"You see this lovely silken thing around my neck? It’s called a necktie.
When I was a lad and a younger man, men wore these to show they did not work with picks and shovels and pitchforks.
Ties were a symbol of white collar status, although even some workmen wore them under their leather aprons.
If you had on a necktie, it showed you had some sense of organization, some sense of dignity about yourself.
Even schoolboys wore them. At fabulous boarding schools like Cardigan Mountain in New Hampshire, where my handsome son went, boys still wear them. It showed, to use a word that you rarely hear, class.
Now, I read in The Wall Street Journal, on the front page, if you please, that men don’t wear neckties any longer unless they are in subservient posts.
This will probably come as a bit of a surprise to Senators McCain and Obama, as well as to President Bush. They generally wear neckties, at least on TV.
It will probably come as a shock to all of the network newscasters and the late night talk show hosts. They’re the coolest guys on the planet, and they wear neckties.
But never mind. The Journal says only 6% of men wear neckties to work, and the necktie is being run down by history.
I hereby quote my late great friend Bill Buckley and say, I am going to stand in front of the train of sartorial history and shout, “STOP!”
The necktie is a sign of a man who is there to work, not to play. It’s what a man who takes his responsibilities seriously wears. Men who want to look and act like small children dress like small children, or surfers, or hoboes, or something.

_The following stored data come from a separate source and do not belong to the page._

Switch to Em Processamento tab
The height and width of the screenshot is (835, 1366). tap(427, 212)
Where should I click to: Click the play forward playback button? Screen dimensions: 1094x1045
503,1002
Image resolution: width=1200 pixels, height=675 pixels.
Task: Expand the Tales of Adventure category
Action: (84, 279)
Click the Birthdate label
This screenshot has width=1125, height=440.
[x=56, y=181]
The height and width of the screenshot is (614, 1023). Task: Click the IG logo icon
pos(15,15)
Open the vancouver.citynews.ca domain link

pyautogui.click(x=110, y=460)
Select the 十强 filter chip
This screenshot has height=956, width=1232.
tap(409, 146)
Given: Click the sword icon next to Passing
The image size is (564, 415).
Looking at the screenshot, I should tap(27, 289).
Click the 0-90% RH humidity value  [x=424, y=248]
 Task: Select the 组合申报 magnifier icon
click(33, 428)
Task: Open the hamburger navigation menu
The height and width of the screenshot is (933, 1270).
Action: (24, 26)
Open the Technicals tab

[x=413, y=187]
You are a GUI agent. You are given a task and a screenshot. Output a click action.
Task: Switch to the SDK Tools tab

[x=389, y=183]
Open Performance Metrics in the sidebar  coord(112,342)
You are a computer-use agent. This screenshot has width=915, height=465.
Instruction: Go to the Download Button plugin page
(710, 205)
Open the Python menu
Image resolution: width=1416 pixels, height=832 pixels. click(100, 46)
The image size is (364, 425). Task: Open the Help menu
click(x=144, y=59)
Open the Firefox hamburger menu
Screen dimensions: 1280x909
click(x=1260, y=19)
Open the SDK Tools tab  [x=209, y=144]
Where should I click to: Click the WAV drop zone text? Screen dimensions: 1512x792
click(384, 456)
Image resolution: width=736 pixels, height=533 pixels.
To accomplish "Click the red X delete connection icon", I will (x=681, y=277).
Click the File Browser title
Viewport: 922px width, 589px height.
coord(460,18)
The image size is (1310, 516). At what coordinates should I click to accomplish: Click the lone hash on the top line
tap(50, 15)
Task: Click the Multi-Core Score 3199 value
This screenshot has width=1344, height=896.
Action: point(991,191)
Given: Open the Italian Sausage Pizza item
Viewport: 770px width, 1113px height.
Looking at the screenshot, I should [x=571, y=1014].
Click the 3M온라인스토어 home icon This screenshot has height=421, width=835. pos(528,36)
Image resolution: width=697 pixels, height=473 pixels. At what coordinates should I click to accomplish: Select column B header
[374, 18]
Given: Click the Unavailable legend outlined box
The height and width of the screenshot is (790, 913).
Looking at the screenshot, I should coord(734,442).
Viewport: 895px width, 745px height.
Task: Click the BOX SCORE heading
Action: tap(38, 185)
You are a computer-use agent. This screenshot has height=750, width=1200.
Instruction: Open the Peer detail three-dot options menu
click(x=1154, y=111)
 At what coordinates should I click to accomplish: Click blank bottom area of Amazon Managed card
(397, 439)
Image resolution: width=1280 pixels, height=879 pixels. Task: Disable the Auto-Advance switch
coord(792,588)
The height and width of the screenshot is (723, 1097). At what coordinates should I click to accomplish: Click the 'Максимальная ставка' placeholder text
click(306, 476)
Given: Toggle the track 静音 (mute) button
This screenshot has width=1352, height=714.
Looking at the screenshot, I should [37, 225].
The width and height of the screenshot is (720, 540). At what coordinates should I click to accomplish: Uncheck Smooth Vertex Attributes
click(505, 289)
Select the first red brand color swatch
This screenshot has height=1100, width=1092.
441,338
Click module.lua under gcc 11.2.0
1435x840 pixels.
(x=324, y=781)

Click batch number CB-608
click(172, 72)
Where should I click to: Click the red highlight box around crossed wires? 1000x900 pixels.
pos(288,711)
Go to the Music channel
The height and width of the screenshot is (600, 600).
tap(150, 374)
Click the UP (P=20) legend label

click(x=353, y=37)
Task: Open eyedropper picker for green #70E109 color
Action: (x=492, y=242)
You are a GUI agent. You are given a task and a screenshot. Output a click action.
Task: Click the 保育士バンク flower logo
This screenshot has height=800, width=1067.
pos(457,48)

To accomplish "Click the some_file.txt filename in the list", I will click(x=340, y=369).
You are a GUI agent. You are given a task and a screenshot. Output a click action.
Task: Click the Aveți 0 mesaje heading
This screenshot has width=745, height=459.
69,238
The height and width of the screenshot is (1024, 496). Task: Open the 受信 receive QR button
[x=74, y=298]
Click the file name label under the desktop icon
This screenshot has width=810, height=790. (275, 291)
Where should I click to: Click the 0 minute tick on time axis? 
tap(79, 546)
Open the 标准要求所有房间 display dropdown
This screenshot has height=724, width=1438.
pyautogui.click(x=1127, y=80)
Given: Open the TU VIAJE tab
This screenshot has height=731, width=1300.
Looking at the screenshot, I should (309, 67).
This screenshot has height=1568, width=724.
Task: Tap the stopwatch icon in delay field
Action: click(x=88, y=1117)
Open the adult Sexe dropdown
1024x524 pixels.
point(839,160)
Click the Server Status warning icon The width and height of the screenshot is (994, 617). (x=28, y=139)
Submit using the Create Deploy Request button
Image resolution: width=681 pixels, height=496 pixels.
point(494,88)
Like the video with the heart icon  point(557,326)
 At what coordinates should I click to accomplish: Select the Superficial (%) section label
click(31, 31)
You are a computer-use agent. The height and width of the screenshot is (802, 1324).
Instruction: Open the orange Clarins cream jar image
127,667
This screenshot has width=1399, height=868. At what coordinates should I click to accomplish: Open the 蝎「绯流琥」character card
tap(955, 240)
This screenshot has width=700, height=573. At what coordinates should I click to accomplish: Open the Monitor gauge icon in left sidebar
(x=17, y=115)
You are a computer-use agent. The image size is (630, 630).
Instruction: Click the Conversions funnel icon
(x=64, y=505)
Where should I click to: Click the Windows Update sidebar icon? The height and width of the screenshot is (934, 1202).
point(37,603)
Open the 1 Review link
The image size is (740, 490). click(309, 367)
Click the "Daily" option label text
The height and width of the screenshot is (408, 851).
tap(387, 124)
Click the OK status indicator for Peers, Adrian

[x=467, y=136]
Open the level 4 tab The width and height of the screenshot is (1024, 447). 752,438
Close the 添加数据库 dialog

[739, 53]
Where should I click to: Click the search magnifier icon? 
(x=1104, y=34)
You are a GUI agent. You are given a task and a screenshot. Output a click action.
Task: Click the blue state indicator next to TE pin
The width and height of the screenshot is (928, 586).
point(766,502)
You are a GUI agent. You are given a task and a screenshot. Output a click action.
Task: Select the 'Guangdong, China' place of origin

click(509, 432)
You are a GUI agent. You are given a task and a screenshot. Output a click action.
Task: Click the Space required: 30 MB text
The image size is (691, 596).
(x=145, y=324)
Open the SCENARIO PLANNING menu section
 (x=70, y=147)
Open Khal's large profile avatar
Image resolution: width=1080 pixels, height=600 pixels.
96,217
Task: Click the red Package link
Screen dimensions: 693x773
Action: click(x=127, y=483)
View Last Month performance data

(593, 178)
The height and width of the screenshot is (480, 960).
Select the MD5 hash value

Plus, the necktie covers over a little part of one’s paunchy stomach. And it just generally makes a man look better, smarter.
My fellow men: stop dressing like children. Start dressing like grownups and acting like grownups. The necktie is a start.
Kids, it’s the perfect time of year to get your dads a necktie. Get with the program, before we become a nation of open-collared slackers.
I mean it. Right now. And then straighten up your room."